So if you look back through time and you go back to, say, like Ireland in the 19th century before the potato famine, they were eating tons of potatoes. There were a lot of poor people in Ireland that were like, hey, we can grow potatoes. They have some vitamins and minerals. Maybe we can milk a cow and eat a little pickled herring. But other than that, we're eating lots and lots of potatoes.
Yeah, for sure. This was before the famine when a potato blight came. And when the Irish immigrants really started to come en masse to the United States in the 19th century, they were quite surprised at the abundance and availability and cheapness of meat in the United States.
And that apparently dates back to colonial times where colonists in, well, what would become the United States were eating more meat than the average person back in England. They were eating essentially the same amount of meat as elites back in the U.K., And that's the longstanding thing where meat consumption throughout history in most places is associated with a higher status, an elite status.

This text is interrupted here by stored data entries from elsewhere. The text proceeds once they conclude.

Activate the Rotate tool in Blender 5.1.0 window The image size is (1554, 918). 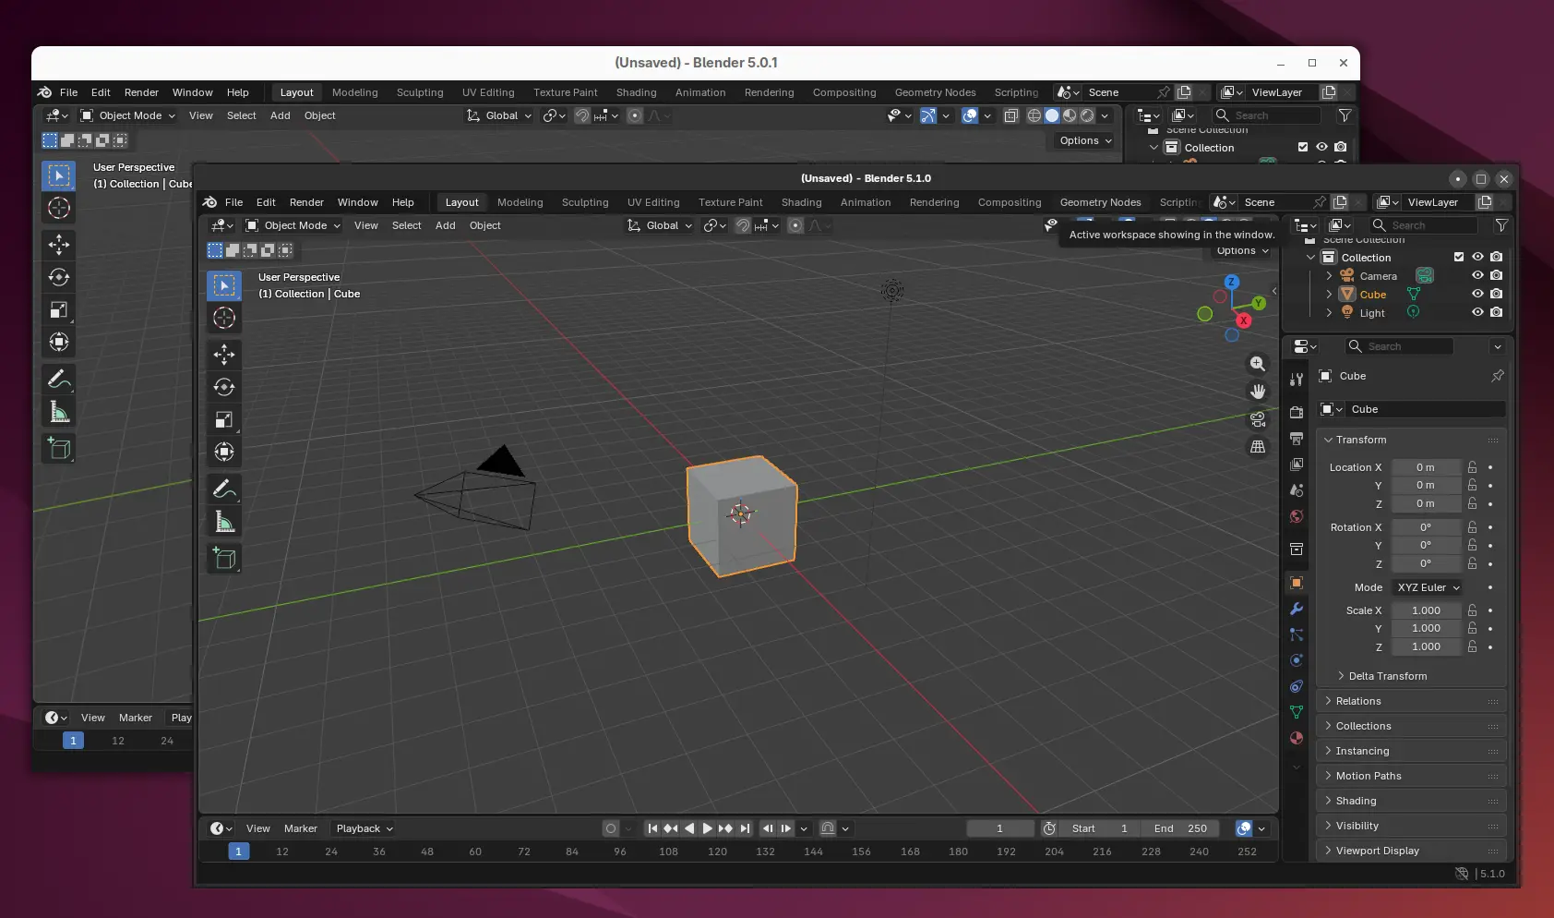(224, 387)

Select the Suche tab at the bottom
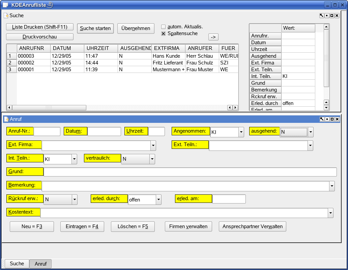click(17, 264)
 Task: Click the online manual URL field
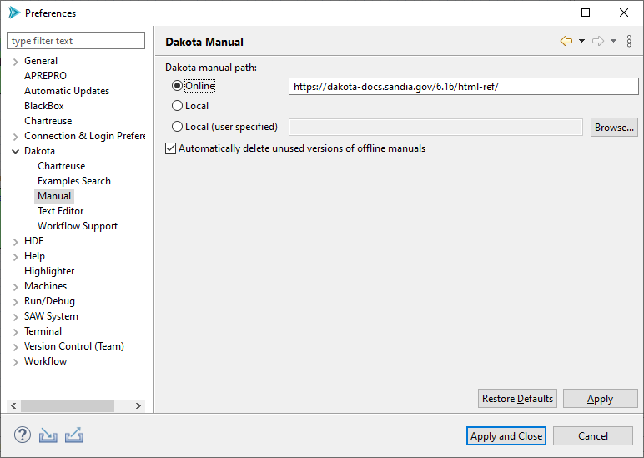(x=462, y=86)
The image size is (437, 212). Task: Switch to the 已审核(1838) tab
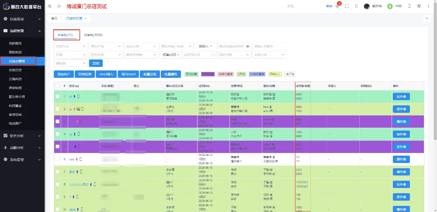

You're wealthier because it's always been harder to come by. Well, the colonies had a lot more land, so they could grow a lot more livestock and then hence eat a lot more meat.
Yeah. Had a lot more land, asterisk.
Right.
Well put. Yeah. Everyone knows what we mean by that. Yeah. And, you know, there's a who helped us with the original version of this. Was it Libya? No, Laura. All right. The claw. Dr. Claw. Dr. Claw. She dug up a graph basically about how Italians eat and.
Prior to, well, not that long ago, they ate what you would call the Mediterranean diet now, and they just called it what we eat because that's what's around here.
Right, the diet.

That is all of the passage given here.